Down the steps to the station. I dropped my token in the slot, and walked through the turnstile. I stood on the platform and pretended not to notice you standing next to me while you pretended not to notice me. I put my hands in the pockets of my raincoat and squeezed my eyes shut against the stale diesel air and smiled in my mind and laughed at you standing on the platform waiting for the subway train that would take us past the steaming manholes to our bolted doors. Standing there with each other, ignoring there with each other, afraid of us there with each other.
I stood and pretended and sent my laughing mind to you and watched to see if you would glance at me or move in an unfamiliar way.

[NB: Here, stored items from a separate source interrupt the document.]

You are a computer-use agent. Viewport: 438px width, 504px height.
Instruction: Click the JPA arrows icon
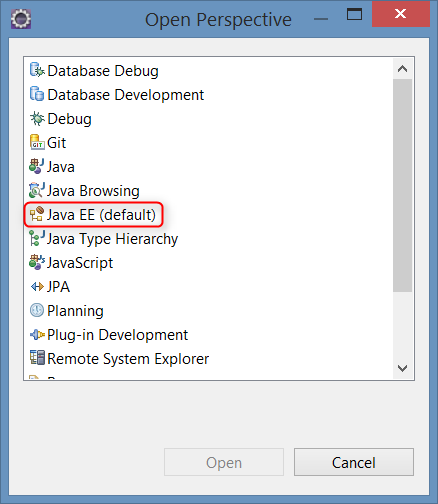(37, 286)
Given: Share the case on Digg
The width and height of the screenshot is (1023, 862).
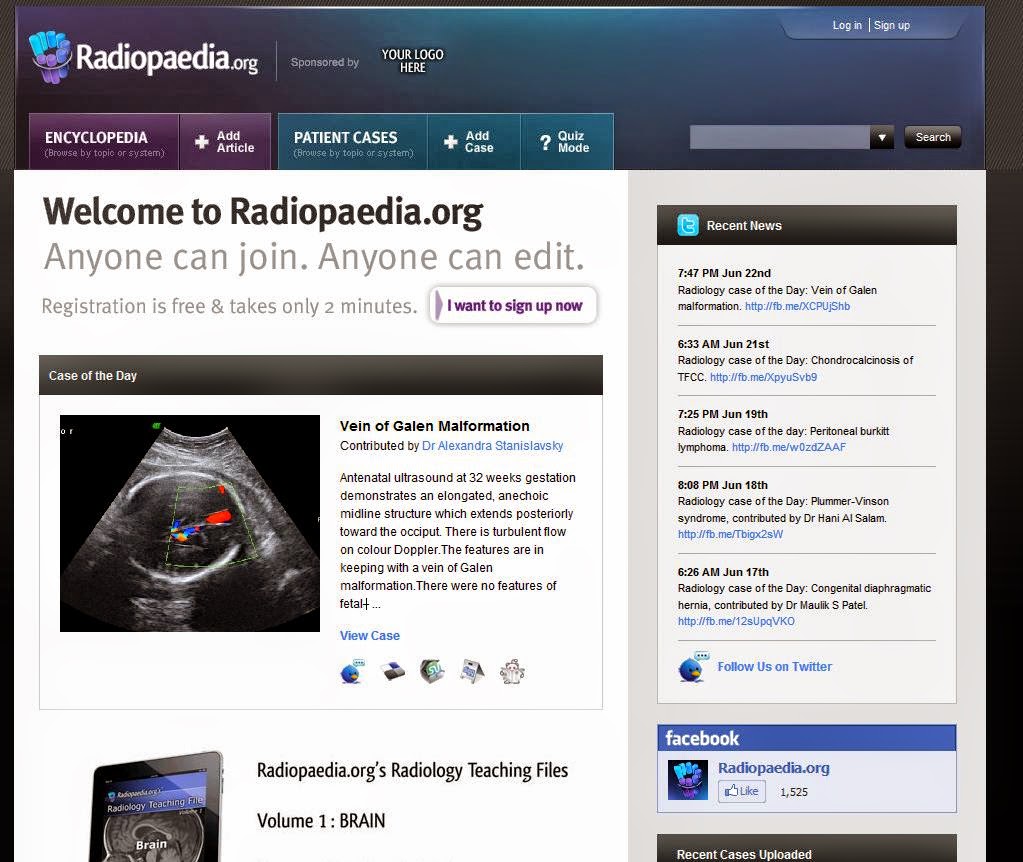Looking at the screenshot, I should pos(470,671).
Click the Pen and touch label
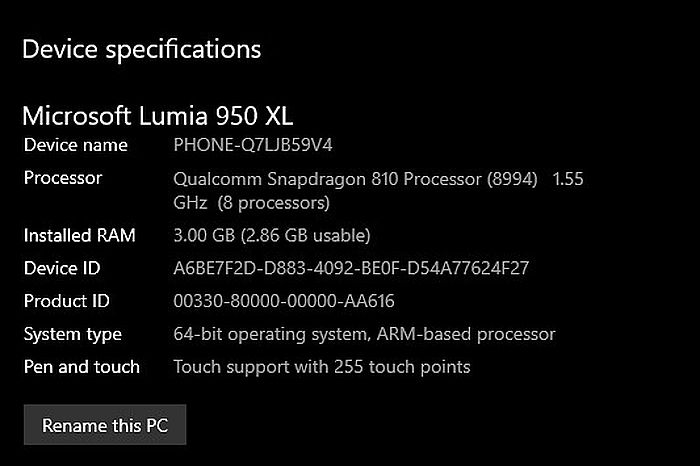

The silver ride glided into the station and squealed to a stop in front of us. The doors slid open and we weaved our way through each other when we got on and found our usual places and resumed our quiet ignorance. The doors slid closed and the silver ride glided from the station into the pitch-black tube and the lights in our car flickered while we weaved and twisted and clattered and wobbled along beneath the steaming manholes in the streets above toward our bolted doors, and I bumped against you and you against me and I smelled you, the secret you, the private you, the you that only you allow someone to smell in the dark, the pink you, the hot you, the eyes closed out of control you, and I felt my response secretly with my hand in the pocket of my raincoat.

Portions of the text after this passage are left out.